#### [What you are asked to do]
Skipping all pictures, please restate word for word the lines from the one that contains "Task: Click the manual gearbox icon" through the last line of the entries.

#### [Data for review]
%%

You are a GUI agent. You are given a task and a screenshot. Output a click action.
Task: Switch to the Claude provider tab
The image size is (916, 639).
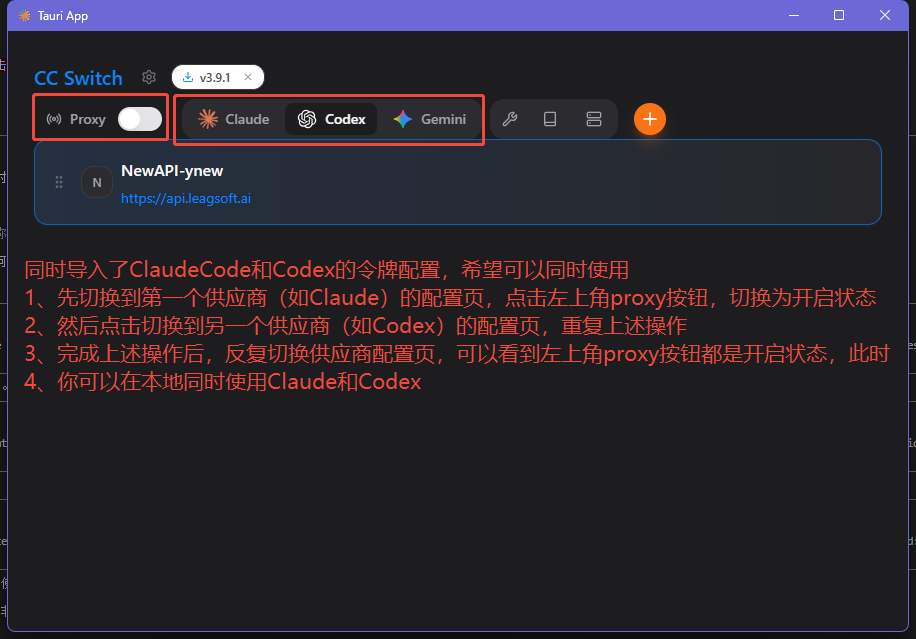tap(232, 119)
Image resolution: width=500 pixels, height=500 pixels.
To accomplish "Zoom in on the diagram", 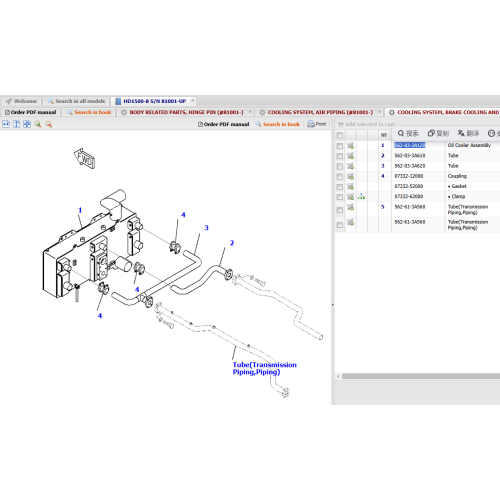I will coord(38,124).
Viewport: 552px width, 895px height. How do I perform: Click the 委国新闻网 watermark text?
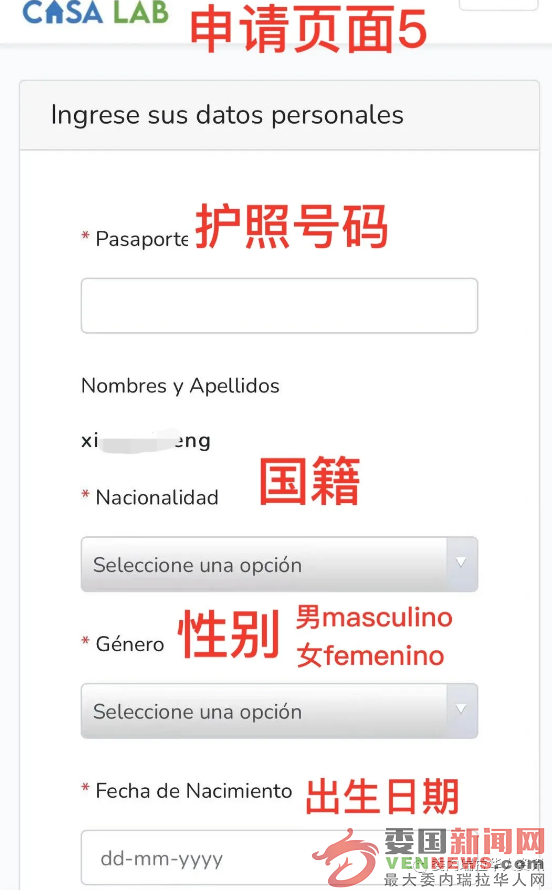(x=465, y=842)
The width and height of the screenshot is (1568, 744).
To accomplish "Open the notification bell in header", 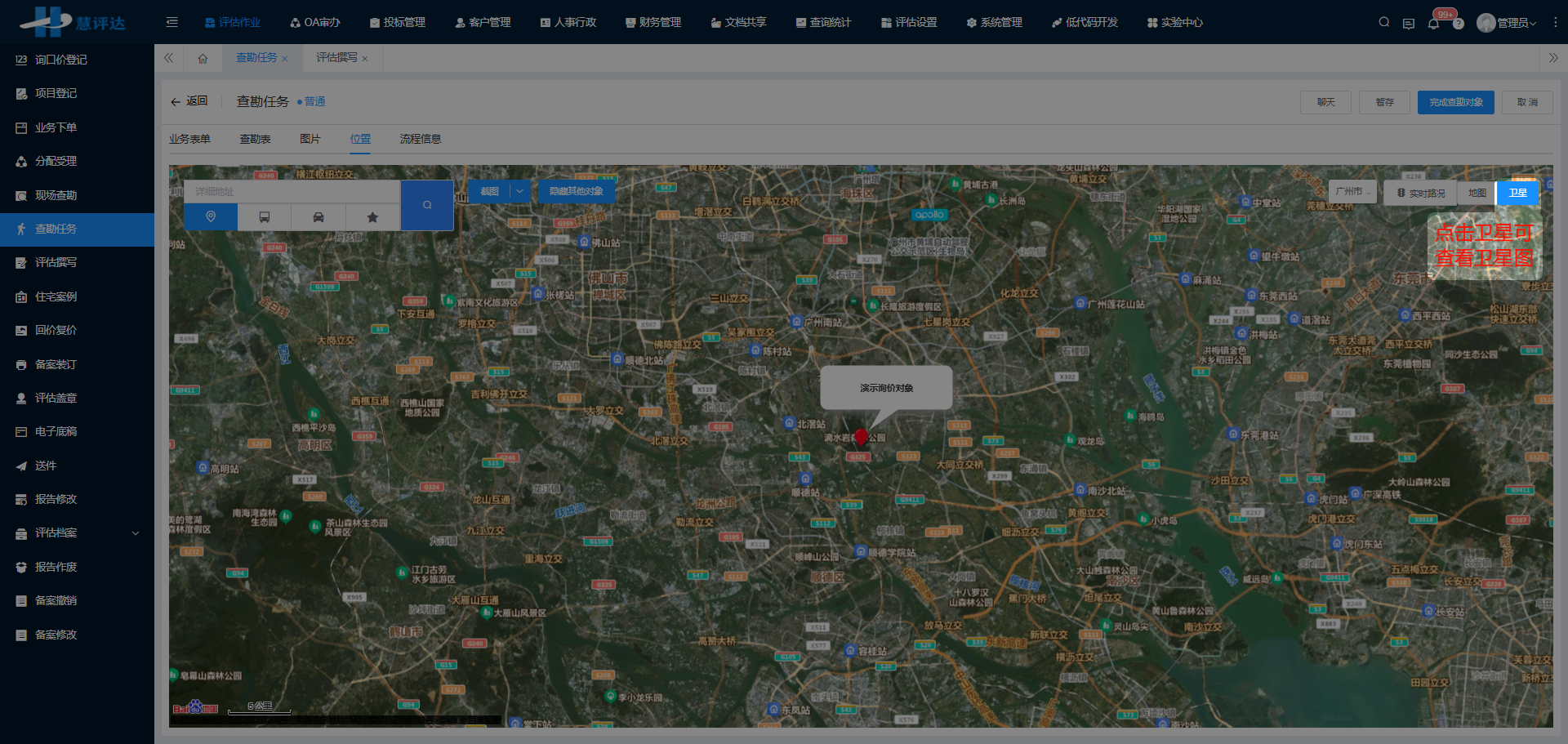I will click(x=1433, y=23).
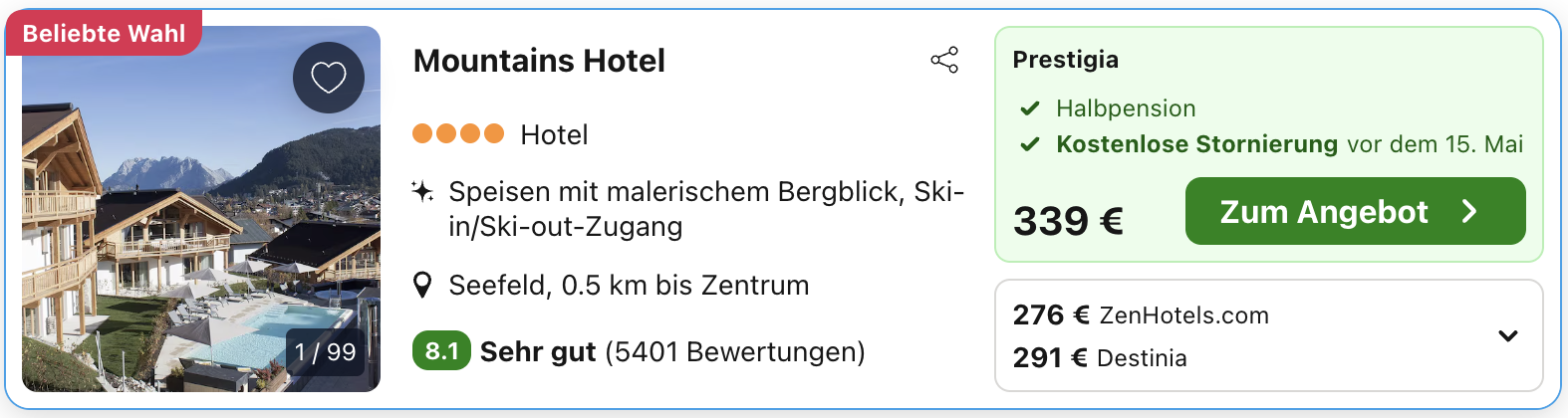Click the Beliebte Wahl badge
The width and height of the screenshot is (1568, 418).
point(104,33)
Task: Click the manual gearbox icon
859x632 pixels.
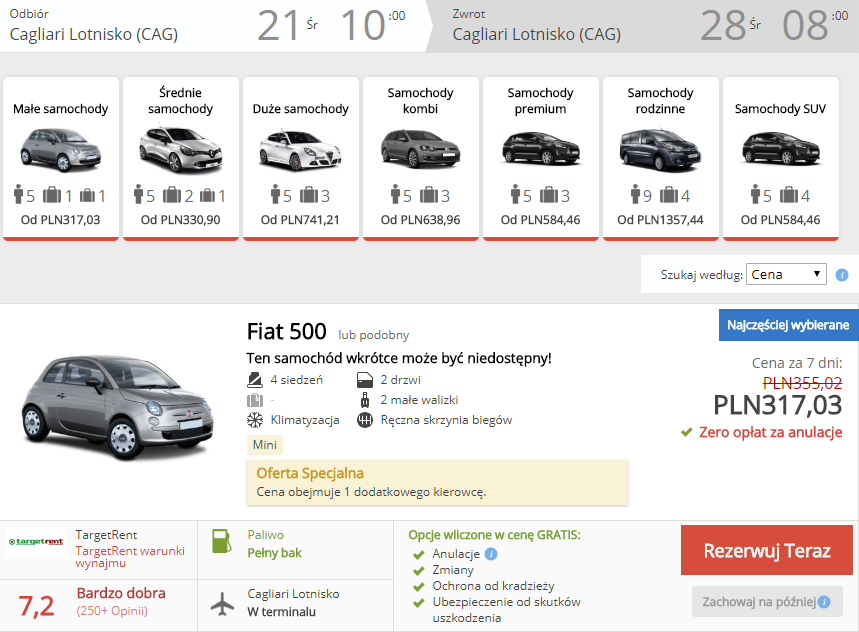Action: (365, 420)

%%

#### [Answer below]
Task: Click the manual gearbox icon
859x632 pixels.
Action: (365, 420)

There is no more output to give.